抜粋文:
============

Pastel de Nata @Risboa -Day14- [Portugal]
ヴァスコ・ダ・ガマに別れを告げ、修道院を後にする。
子供たちが去った公園ではオジサンが枯葉を掃除している。
「Onde Banho?」(オンデ・バーニョ?)
とカタコトのポルトガル語で尋ねると、動かしていたほうきを止めて、答えてくれた。
「公園内にはないね。ジェロニモスの中か、カフェで借りるんだね。
あ、カフェの手前の民家を入ったところに公衆トイレがあるよ」
見ず知らずの外国人にもていねいに説明してくれる。
でも全部ポルトガル語だから、単語を拾って補ってます。
海外旅行の落とし穴に「会話」がある。
ツアーのお客さんたちは、ガイドブックと一緒に「旅の会話本」ていうヤツを用意してくる。
ホテルで、売店で、カフェで、乗物で、
本に書かれた言葉で尋ねて、みごとに「落とし穴」に落ちる。
「外国語」を使ってみたい気持ちはわかるが、
地元の言葉で尋ねれば、地元の言葉で帰ってくる、これが会話の常だ。
で、結局、英語で尋ね直してる・・・ なんて姿をよく眼にした。
「会話本」にはそんなことまでは書いてない。
フランス語でバスの乗り方の尋ね方が書いてあるだけだし、
ドイツ語で服のサイズの聞き方が書いてあるのだけだ。

============

データ部分:
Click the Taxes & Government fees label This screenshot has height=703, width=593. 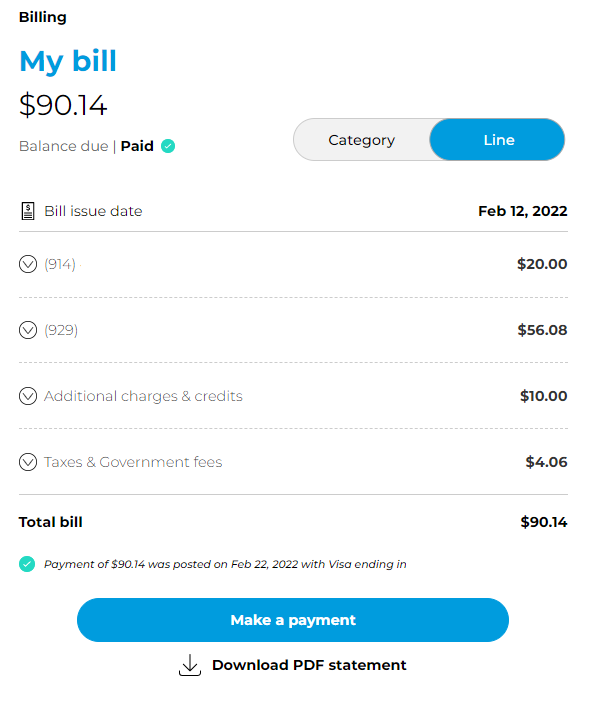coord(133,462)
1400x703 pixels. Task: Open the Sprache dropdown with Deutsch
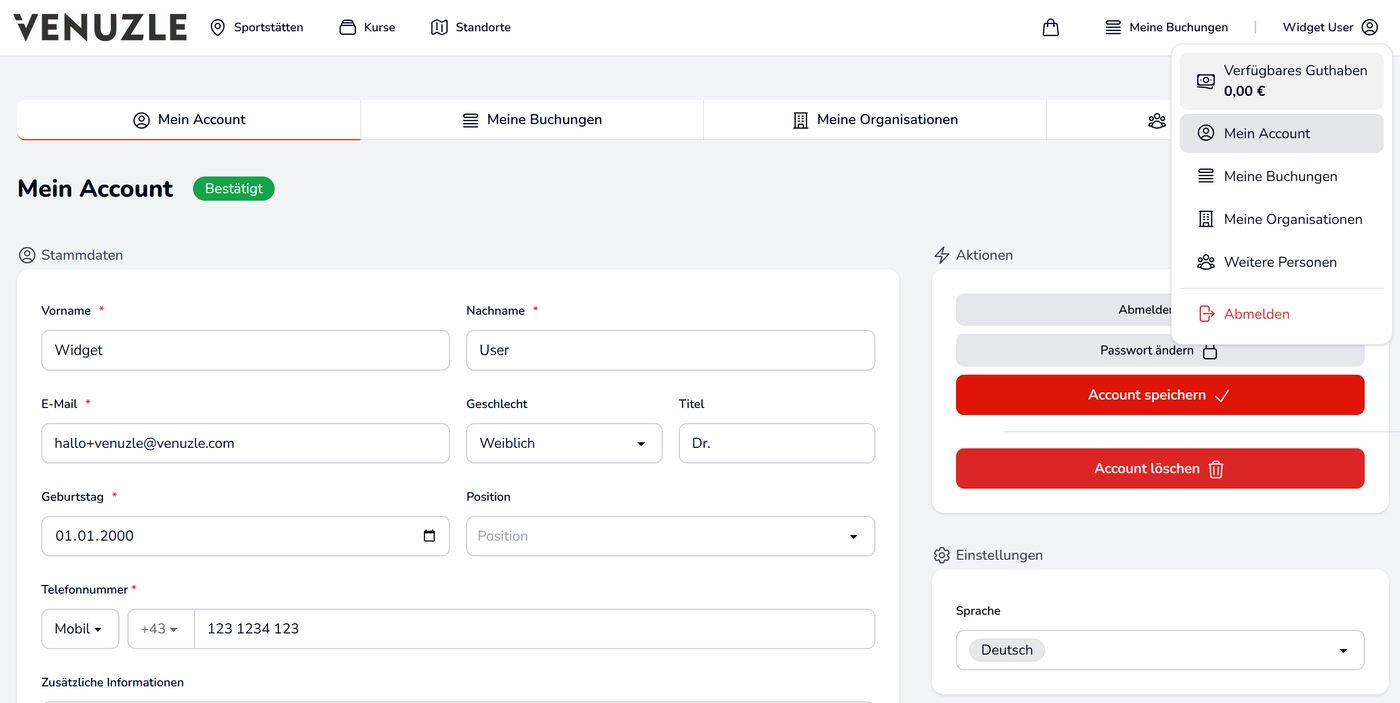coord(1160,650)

============

記述課題 A:
リスボン旅行記で、公園でほうきを使っていたオジサンは、公衆トイレがどこにあると教えてくれましたか。
記述課題 B:
リスボン旅行記を、最後の文のあとから書き続けてください。

正解 A:
カフェの手前の民家を入ったところにあると教えてくれました。

正解 B:
ヒアリングができなければ、会話本も意味ナシ。
これが「落とし穴」。
自分が受け持ったツアーの人たちには「会話本は捨てましょう!」なんて案内してたっけ。
そのかわり、一日の始まりに地元の言葉を「ワン・ワード覚えましょう!」と。
せっかく異国を歩いているのに、日本語100%じゃつまらない。
気恥ずかしさもあるけれど、地元の言葉も使ってみましょう、という提案。
旅の潤滑油になるアイサツやお礼、食事のたびに頼む飲み物を一日、一個。
これが意外と好評で、地元の人に通じると満面の笑顔で報告してくる人がいたりしてた。
プロバンスで「ワン・レッド・ワイン・プリーズ」と言うよりも、
「アン・バン・ルージュ・シルブプレ」の方がお客さんには楽しいらしい。
「外国語がニガテな日本人が地元の言葉を使った」というだけで地元の人も笑顔になる。
その公式が当てはまったのかわからないが、
「トイレ、ドコ?」レベルのカタコトな質問でもポルトガルの人は親切。
世話焼きなのかな?
ドコの街でもみな優しくアレコレ教えてくれる。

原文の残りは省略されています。